I am not sure why anyone would consider this a good idea, for working with actual math equations.  Of course one could add parentheses, but which is clearer:

y=exp(-x^2)

or

y=exp(-(x^2))

The second is obviously not ambiguous, but less clear.  Anyway, that is the entire reason why we have order of operations, so we don’t have to do:

5+(3*4)-(2*3)+(2*(3^3))

So, Excel, come into at least the 20th century and figure out that exponentiation trumps “minus”, whatever you want to call it.

I am a professor of Science and Technology at Bryant University in Smithfield, RI, and a research professor in the Institute for Brain and Neural Systems, Brown University. My research is in computational neuroscience and statistics. I teach physics, meteorology, astonomy, theoretical neuroscience, systems dynamics, artificial intelligence and robotics. My book, "Theory of Cortical Plasticity" (World Scientific, 2004), details a theory of learning and memory in the cortex, and presents the consequences and predictions of the theory. I am an avid python enthusiast, and a Bayesian (a la E. T. Jaynes), and love music.
This entry was posted in Uncategorized. Bookmark the permalink.

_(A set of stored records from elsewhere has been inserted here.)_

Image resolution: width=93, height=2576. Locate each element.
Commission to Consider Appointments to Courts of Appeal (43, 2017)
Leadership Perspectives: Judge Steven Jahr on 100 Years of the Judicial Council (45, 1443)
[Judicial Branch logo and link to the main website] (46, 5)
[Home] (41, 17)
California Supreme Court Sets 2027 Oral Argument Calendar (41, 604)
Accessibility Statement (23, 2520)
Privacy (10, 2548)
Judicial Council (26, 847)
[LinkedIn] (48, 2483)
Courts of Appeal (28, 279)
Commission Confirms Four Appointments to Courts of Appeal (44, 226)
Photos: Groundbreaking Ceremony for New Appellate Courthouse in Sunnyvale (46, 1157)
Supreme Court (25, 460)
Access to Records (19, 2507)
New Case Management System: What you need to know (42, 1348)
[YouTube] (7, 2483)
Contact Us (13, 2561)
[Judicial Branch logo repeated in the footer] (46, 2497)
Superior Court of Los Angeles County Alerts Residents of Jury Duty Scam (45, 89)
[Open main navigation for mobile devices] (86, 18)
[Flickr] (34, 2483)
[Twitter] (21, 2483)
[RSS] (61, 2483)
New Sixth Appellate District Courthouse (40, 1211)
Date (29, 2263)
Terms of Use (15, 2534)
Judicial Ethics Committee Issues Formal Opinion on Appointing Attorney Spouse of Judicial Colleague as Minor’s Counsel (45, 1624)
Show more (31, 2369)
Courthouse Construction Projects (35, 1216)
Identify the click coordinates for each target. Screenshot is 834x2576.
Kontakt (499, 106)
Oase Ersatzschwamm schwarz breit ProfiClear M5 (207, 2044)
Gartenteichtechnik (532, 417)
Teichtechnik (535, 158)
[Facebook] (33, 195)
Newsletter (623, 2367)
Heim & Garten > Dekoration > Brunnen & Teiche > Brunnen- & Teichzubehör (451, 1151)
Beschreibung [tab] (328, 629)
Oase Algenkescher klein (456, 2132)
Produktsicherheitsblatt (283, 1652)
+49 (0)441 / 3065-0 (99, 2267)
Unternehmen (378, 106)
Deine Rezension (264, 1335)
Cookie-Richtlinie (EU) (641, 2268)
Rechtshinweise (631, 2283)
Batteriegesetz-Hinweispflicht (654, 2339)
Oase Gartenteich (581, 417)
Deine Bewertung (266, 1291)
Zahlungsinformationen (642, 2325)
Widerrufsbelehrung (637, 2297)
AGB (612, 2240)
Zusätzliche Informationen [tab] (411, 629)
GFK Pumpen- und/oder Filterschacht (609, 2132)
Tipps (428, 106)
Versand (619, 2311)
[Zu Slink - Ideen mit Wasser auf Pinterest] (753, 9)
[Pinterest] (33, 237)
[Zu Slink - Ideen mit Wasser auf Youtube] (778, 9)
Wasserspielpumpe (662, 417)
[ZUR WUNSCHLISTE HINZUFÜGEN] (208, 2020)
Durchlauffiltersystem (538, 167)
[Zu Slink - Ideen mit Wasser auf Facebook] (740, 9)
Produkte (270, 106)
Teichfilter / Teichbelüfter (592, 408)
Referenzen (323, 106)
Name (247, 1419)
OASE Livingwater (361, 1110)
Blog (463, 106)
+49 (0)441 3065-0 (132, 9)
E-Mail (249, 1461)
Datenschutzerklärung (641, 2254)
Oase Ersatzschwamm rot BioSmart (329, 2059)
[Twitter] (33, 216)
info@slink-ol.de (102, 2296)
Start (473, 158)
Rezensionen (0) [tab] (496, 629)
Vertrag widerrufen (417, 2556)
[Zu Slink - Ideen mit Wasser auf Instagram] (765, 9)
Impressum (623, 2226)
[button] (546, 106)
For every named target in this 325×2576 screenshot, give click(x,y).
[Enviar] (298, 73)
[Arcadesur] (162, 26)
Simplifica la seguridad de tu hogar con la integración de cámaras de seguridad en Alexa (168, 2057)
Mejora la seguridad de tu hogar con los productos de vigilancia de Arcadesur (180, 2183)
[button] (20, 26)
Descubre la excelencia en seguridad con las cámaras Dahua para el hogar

4 Responses to Is -x^2 positive or negative?

1. scottk says:

I have to disagree with your generalization that computer scientists say +25. I imagine most of my colleagues would agree that it is -25 🙂

2. bblais says:

I love generalizations! Actually, you should ask them. You might be as surprised as I was. I do realize that not all computer scientists have this perspective, but it seems that *only* computer scientists have this perspective which is what I was really trying to say. My CS colleague claimed that mathematicians would agree with her, but a quick test showed that to be incorrect.

I of course only have anecdotal information on all of these claims, not having done a systematic study.

3. I must say, I am just loving your blog!!

I am a “computer scientist” (or at least a “software engineer”), and yeah, I would say that -5 squared is +25. After all, -2 * -3 would be +6, right? So isn’t it true that -5 * -5 = +25? That would seem obvious to me. My Windows calculator agrees, but I suppose it was written by a computer scientist.

I think I understand the confusion though. It’s in the operator precedence. Does -5^2 mean (-5)^2 or -(5^2)? In computer programming, if you have a value sitting in memory, like -5, and you pass that value to a function that multiplies the value by itself, you are fixing the operator precedence by design. In most computer languages (all that I know of) there is no operator for “to the power of”. One cannot write the statement “x = -5^2”, so that mere operator precendence comes into play. One must write either “x = sqr(-5)” or “x = -sqr(5)”.

4. brianblais says:

“I must say, I am just loving your blog!!” thanks!

“I think I understand the confusion though. It’s in the operator precedence. “.

Yes, that is it. In computer science that have an operator called “unary minus” which takes precedence over all other things (including exponentiation). Mathematics doesn’t have this. I think the problem then becomes one of implementation, and nearly the only implementation that keeps using unary minus is in spreadsheets. Not sure what the history of it is.

Although C and Pascal have to exponentiation, Fortran does (**). So does Python, Matlab, R, and Mathematica – and all agree that -5**2 = -25 (or -5^2=-25).